Entries on where items appear
<<<<
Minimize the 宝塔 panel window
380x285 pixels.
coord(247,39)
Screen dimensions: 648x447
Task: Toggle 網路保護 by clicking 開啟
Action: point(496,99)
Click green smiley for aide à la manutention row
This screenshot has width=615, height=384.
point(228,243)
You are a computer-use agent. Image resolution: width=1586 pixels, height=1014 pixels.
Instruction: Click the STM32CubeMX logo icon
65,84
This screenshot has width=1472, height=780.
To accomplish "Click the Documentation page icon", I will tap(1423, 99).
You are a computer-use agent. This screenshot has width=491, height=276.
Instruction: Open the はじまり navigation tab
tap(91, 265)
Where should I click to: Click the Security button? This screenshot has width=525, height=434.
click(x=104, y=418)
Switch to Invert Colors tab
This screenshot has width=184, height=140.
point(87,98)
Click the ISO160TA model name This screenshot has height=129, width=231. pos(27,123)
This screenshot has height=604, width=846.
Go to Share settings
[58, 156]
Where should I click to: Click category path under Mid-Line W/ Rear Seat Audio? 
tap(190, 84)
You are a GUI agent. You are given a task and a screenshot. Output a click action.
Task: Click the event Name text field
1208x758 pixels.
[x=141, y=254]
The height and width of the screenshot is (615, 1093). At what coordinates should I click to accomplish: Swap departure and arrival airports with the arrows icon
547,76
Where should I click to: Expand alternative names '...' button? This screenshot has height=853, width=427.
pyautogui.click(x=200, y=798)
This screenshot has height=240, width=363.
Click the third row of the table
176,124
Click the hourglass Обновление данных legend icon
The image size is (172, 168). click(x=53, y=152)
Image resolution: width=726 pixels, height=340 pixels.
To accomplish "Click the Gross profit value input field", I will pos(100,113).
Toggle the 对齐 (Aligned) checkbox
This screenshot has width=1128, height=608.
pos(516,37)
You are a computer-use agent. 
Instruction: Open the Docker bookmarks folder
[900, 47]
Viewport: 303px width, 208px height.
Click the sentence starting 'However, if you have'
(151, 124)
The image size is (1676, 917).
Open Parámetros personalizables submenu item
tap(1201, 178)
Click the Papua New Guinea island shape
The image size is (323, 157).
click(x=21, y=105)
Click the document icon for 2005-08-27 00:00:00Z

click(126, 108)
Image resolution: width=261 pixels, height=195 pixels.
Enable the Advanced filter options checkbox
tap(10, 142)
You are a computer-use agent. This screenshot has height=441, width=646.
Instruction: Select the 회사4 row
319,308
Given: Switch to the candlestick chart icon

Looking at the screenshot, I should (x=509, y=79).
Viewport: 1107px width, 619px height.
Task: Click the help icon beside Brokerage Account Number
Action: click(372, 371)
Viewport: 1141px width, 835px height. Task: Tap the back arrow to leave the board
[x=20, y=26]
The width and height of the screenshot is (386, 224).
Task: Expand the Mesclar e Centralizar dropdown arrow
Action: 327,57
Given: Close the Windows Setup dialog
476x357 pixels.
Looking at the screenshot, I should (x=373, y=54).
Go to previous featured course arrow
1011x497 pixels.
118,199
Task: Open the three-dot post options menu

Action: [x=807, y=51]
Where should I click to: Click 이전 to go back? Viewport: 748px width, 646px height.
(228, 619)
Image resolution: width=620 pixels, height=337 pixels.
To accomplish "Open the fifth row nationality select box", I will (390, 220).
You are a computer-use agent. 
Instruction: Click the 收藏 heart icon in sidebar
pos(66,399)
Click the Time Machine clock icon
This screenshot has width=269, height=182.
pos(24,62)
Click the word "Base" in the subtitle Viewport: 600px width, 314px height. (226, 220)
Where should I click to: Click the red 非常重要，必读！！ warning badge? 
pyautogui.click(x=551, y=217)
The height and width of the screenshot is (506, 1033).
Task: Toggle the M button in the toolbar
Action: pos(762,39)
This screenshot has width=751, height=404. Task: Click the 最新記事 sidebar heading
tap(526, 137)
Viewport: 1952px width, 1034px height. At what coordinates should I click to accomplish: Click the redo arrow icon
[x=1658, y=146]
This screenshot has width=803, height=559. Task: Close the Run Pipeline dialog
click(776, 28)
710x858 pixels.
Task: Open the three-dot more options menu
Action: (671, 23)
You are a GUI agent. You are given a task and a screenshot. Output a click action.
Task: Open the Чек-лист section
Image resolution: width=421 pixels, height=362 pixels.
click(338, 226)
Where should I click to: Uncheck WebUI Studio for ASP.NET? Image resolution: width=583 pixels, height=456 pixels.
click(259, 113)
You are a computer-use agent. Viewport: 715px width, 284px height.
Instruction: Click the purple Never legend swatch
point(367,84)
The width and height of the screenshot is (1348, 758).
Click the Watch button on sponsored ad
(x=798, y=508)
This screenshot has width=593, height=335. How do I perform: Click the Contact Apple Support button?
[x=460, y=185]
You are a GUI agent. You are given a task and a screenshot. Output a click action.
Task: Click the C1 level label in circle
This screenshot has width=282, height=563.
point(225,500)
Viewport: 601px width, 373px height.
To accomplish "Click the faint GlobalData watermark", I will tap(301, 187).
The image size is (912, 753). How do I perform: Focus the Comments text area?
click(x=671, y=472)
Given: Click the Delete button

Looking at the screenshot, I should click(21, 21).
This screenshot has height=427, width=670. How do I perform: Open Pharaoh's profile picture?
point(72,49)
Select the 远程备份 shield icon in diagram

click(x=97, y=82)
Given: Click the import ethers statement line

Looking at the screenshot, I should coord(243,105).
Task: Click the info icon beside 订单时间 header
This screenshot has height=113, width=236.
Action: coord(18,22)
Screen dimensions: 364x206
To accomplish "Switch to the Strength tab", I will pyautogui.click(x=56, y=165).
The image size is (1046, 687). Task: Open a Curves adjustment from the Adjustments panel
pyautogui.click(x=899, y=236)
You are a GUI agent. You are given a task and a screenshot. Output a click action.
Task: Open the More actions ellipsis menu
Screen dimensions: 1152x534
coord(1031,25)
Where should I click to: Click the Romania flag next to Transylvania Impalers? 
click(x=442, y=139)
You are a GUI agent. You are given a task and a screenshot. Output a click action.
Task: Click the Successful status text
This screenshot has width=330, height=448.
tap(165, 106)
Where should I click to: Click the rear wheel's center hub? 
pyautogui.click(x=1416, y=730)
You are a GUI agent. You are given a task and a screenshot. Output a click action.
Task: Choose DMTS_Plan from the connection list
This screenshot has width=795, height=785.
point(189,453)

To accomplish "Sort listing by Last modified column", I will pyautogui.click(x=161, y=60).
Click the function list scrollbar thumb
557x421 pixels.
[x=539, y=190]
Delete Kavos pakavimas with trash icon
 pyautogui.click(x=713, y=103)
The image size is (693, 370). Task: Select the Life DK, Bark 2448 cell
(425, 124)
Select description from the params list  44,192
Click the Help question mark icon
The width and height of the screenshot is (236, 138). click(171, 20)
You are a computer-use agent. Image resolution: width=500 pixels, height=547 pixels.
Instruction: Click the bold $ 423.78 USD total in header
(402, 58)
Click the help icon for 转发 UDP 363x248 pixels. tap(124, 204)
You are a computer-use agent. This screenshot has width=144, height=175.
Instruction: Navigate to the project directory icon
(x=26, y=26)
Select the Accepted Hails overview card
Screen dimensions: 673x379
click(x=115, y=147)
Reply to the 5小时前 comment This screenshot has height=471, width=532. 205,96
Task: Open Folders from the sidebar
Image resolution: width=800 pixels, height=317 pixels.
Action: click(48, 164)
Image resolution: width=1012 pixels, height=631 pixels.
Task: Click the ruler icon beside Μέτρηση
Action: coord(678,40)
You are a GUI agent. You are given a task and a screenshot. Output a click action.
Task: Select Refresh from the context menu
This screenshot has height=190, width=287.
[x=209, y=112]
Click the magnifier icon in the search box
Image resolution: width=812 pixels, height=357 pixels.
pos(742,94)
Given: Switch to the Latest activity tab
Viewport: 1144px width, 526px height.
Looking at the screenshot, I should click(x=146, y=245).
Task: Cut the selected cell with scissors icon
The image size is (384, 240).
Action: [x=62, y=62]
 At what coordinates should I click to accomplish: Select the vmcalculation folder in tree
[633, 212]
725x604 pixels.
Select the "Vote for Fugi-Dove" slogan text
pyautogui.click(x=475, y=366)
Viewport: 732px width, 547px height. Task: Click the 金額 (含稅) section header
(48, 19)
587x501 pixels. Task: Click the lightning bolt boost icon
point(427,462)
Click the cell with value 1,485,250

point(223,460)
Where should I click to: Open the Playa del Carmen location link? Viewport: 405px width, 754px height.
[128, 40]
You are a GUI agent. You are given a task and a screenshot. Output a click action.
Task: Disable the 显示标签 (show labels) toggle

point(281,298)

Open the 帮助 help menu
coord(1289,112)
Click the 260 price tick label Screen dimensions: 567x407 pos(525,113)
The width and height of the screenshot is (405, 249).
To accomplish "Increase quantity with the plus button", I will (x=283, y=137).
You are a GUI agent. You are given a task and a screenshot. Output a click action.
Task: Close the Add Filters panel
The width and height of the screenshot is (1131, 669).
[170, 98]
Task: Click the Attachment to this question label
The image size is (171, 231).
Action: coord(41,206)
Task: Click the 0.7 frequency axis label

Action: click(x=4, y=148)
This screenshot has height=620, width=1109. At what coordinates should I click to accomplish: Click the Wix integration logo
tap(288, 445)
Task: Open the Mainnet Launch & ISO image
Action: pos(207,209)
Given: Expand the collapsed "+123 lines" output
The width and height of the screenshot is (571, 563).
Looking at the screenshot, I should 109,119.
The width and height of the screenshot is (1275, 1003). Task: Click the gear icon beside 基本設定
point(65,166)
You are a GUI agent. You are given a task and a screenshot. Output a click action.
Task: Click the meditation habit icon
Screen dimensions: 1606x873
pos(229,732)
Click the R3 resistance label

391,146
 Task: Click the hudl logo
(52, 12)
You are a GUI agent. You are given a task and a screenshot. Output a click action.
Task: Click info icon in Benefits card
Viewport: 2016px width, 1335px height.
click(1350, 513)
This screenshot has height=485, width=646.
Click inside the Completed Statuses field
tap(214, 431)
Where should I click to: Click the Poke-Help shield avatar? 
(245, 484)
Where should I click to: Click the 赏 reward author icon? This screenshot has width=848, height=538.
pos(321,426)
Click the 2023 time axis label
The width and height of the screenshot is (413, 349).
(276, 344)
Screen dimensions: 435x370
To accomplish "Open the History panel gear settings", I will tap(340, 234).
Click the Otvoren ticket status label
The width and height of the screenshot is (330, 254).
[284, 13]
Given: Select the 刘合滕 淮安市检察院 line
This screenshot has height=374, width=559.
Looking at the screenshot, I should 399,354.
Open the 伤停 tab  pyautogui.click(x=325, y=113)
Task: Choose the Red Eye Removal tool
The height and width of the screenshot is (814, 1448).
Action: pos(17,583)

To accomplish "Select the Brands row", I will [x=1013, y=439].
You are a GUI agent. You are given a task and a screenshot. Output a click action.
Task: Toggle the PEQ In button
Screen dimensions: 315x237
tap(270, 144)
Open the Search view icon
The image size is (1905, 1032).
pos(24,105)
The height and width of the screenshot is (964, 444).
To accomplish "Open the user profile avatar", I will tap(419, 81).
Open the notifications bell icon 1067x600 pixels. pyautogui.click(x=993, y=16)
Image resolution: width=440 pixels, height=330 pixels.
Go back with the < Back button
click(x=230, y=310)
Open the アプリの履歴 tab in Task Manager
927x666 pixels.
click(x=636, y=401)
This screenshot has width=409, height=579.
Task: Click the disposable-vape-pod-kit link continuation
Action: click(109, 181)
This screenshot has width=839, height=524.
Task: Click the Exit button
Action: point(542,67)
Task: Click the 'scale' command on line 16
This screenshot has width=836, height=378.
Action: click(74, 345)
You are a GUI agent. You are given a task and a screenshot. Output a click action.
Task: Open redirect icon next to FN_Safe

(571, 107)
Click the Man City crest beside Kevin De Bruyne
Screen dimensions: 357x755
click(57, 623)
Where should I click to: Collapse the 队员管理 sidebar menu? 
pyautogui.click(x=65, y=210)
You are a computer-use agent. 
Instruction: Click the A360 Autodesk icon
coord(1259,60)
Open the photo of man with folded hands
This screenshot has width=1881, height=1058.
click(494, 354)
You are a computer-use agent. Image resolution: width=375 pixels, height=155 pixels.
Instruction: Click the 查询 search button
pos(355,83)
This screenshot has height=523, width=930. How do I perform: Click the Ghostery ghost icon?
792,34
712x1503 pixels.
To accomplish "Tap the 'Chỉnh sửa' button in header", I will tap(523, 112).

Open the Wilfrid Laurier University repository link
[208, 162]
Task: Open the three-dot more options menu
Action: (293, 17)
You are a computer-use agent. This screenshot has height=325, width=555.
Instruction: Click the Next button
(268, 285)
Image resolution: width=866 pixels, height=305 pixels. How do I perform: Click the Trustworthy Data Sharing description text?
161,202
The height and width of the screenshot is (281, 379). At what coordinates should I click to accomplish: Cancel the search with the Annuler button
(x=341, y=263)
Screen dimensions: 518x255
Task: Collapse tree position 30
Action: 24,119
>>>>
(What you are asked to do):
Please render the stretch of the material from the line that contains "Where should I click to: Click 이전" through the line that contains "Action: pos(762,39)" as a Markdown table with the columns "No." and "Entry", numbering each line and leaving out any blank lines.

(Reply):
| No. | Entry |
|---|---|
| 1 | Where should I click to: Click 이전 to go back? Viewport: 748px width, 646px height. |
| 2 | (228, 619) |
| 3 | Image resolution: width=620 pixels, height=337 pixels. |
| 4 | To accomplish "Open the fifth row nationality select box", I will (390, 220). |
| 5 | You are a computer-use agent.  |
| 6 | Instruction: Click the 收藏 heart icon in sidebar |
| 7 | pos(66,399) |
| 8 | Click the Time Machine clock icon |
| 9 | This screenshot has width=269, height=182. |
| 10 | pos(24,62) |
| 11 | Click the word "Base" in the subtitle Viewport: 600px width, 314px height. (226, 220) |
| 12 | Where should I click to: Click the red 非常重要，必读！！ warning badge?  |
| 13 | pyautogui.click(x=551, y=217) |
| 14 | The height and width of the screenshot is (506, 1033). |
| 15 | Task: Toggle the M button in the toolbar |
| 16 | Action: pos(762,39) |